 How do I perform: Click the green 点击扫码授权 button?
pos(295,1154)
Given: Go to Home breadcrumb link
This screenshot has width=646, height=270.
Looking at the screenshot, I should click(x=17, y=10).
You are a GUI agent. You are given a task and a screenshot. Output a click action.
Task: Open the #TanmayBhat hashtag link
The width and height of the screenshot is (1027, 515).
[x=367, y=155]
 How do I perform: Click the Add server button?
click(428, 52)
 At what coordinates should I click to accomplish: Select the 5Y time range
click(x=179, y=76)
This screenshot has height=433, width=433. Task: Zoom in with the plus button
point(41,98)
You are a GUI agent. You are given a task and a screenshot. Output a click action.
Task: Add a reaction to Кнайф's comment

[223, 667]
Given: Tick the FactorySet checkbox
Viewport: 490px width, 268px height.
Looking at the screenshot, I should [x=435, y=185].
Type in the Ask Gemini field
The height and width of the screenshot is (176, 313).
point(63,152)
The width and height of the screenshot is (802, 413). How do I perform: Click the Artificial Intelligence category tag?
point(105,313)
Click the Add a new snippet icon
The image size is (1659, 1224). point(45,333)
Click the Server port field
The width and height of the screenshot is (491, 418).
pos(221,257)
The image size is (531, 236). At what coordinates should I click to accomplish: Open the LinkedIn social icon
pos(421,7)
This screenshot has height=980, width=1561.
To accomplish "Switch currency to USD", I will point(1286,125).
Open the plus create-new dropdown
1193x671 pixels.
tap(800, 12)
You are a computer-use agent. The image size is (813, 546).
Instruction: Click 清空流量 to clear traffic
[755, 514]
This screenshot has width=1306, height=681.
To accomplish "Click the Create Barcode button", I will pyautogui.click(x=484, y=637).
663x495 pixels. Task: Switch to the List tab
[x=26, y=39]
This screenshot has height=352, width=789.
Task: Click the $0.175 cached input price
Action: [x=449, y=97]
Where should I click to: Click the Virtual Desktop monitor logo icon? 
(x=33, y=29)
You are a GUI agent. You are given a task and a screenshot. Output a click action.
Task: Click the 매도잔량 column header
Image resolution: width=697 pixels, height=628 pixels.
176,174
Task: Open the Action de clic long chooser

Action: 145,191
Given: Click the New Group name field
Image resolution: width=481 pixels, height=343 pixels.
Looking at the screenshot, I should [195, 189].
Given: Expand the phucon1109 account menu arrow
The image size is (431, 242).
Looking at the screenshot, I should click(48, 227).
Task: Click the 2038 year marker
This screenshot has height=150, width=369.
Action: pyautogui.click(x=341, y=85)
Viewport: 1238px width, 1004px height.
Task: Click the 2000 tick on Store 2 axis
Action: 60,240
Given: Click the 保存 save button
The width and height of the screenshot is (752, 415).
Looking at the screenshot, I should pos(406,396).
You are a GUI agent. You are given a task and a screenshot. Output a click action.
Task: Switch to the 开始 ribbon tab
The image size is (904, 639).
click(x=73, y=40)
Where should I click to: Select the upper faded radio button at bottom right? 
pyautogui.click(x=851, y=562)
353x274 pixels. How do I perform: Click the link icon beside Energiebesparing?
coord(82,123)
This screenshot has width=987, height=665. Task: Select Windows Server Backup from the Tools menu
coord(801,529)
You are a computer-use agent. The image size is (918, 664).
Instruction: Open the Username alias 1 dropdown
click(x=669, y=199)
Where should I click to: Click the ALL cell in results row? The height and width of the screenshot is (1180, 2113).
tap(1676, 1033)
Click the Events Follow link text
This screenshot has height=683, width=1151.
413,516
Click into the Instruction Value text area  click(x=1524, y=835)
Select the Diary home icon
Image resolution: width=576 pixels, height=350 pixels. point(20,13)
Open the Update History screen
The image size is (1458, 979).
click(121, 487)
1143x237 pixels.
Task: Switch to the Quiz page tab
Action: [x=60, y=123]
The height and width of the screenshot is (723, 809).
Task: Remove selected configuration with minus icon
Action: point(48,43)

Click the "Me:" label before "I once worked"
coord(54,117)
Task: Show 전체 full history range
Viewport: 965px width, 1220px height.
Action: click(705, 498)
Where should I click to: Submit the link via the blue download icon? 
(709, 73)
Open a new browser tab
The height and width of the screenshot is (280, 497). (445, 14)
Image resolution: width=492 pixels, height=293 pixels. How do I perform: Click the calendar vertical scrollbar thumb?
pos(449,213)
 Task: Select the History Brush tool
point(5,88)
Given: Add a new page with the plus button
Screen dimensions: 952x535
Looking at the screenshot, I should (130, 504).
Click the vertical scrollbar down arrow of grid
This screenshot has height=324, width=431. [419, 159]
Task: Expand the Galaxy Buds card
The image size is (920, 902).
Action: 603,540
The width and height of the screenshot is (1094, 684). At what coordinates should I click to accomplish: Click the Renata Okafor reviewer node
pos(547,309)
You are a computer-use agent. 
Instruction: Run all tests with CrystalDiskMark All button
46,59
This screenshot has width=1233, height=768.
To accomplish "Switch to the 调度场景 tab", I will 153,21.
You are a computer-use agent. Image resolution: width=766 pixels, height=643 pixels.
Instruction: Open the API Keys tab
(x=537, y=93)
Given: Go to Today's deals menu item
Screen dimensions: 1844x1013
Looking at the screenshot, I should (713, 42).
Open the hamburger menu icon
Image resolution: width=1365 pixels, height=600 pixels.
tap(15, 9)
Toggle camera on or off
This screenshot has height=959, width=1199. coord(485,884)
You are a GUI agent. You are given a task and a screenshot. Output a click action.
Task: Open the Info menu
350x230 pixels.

————

*Task directions*: Pull out every line in the records above that contains the word "dropdown", and copy each of those lines in full.

*Exercise response*:
Open the plus create-new dropdown
Instruction: Open the Username alias 1 dropdown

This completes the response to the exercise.